→ YOUR INSTRUCTIONS
Repeat the listing in full, preserving every character.

→ WORKING DATA
··········

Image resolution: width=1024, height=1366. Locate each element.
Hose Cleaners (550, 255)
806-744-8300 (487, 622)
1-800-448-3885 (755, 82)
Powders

··········

→ EXPECTED ANSWER
Image resolution: width=1024, height=1366. Locate each element.
Hose Cleaners (550, 255)
806-744-8300 (487, 622)
1-800-448-3885 (755, 82)
Powders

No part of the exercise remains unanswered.